Now we will see what dualists believe. Again, we are quoting from Moreland and Habermas’s Beyond Death: Exploring the Evidence for Immortality. Dualists disagree with physicalists that matter is all there is. For dualists, there also exist mental entities. Moreland gives three examples of mental entities:
1. Sensations: These would include “experiences of colors, sounds, smells, tastes, textures, pains, and itches. Sensations are individual things that occur at particular times. I can have a sensation of red after looking in a certain direction or by closing my eyes and daydreaming. An experience of pain will arise at a certain time, say, after I am stuck with a pin.”

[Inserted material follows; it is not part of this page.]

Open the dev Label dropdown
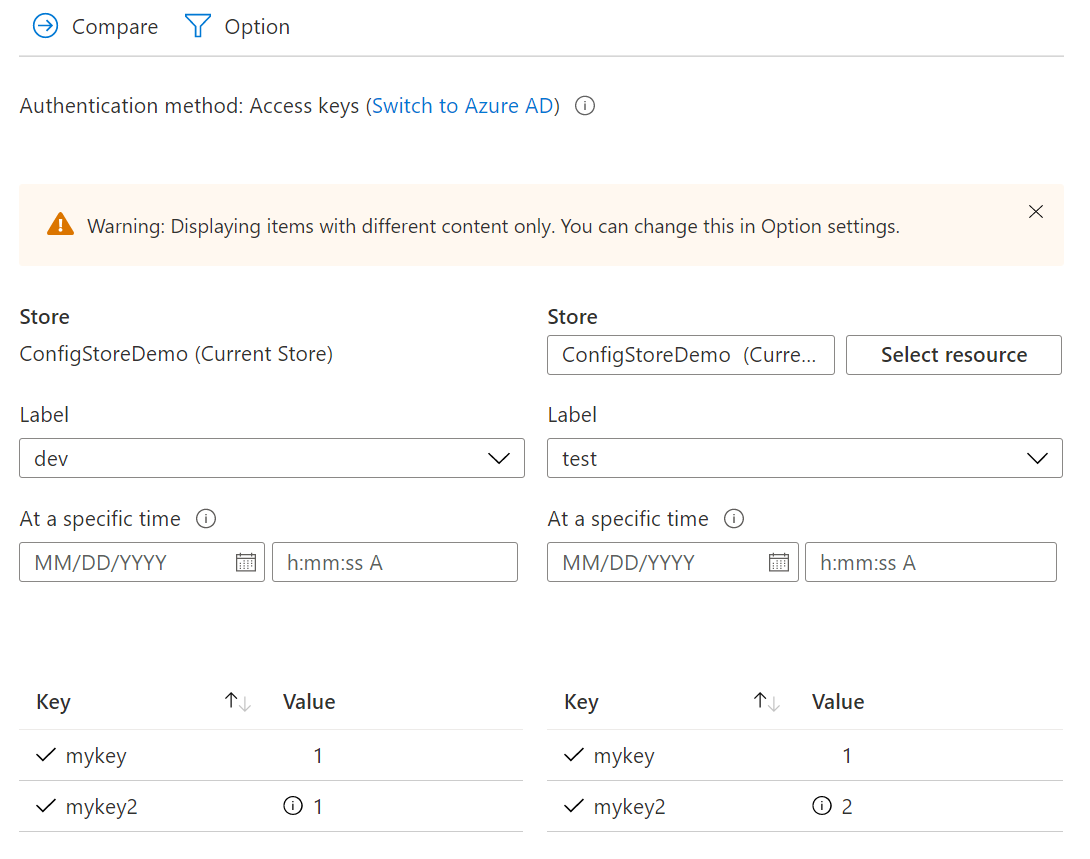 pos(498,458)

Moreland continues his description of sensations:
Further, sensations are natural kinds of things that have, as their very essence, the felt quality or sensory property that makes them what they are. Part of the very essence of a pain is the felt quality it has; part of the very essence of a red sensation is the presentation of a particular shade of color to my consciousness. Sensations are not identical to things outside a person’s body – for instance, a feeling of pain is not the same thing as being stuck with a pin and shouting, “Ouch!” Sensations are essentially characterized by a certain conscious feel, and thus, they presuppose consciousness for their existence and description. If there were no conscious beings, there would be no sensations.

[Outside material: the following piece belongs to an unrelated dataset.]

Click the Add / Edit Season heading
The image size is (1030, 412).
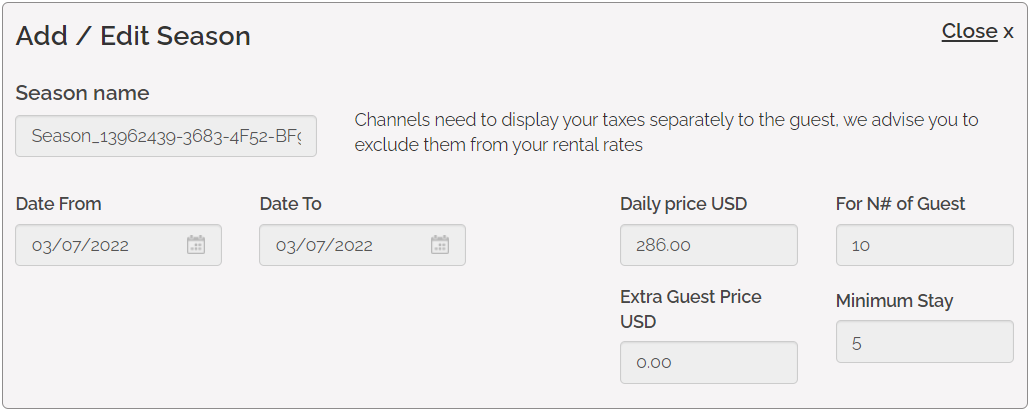tap(133, 36)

2. Propositional attitudes: A propositional attitude is having “a certain mental attitude toward a proposition that is part of a that-clause. For example, one can hope, desire, fear, dread, wish, think, believe that P where P may be the proposition: ‘The Royals are a great baseball team.'”
There are at least two components to propositional attitudes:
First, there is the attitude itself. Hopes, fears, dreads, wishes, thoughts, etc. are all different attitudes, different states of consciousness, and they are all different from each other based on their conscious feel. A hope is a different form of consciousness from an episode of fear. A hope that it will rain is different from a fear that it will rain. What’s the difference? A hope has a very different conscious feel from a fear.
Second, they all have a content or a meaning embedded in the propositional attitude – namely the propositional content of my consciousness while I am having the propositional attitude. My hope that P differs from my hope that Q, because P and Q are different propositions or meanings in my consciousness. If there were no conscious selves, there would be no propositional attitudes. My hope that it will rain is different from my hope that taxes will be cut. The contents of these hopes have quite different meanings.
3. Acts of will or purposings: “What is a purposing? If, unknown to me, my arm is tied down and I still try to raise it, then the purposing is the “trying to bring about” the event of raising my arm. Intentional actions are episodes of volition by conscious selves wherein and whereby they do various actions. They are acts of will performed by conscious selves.”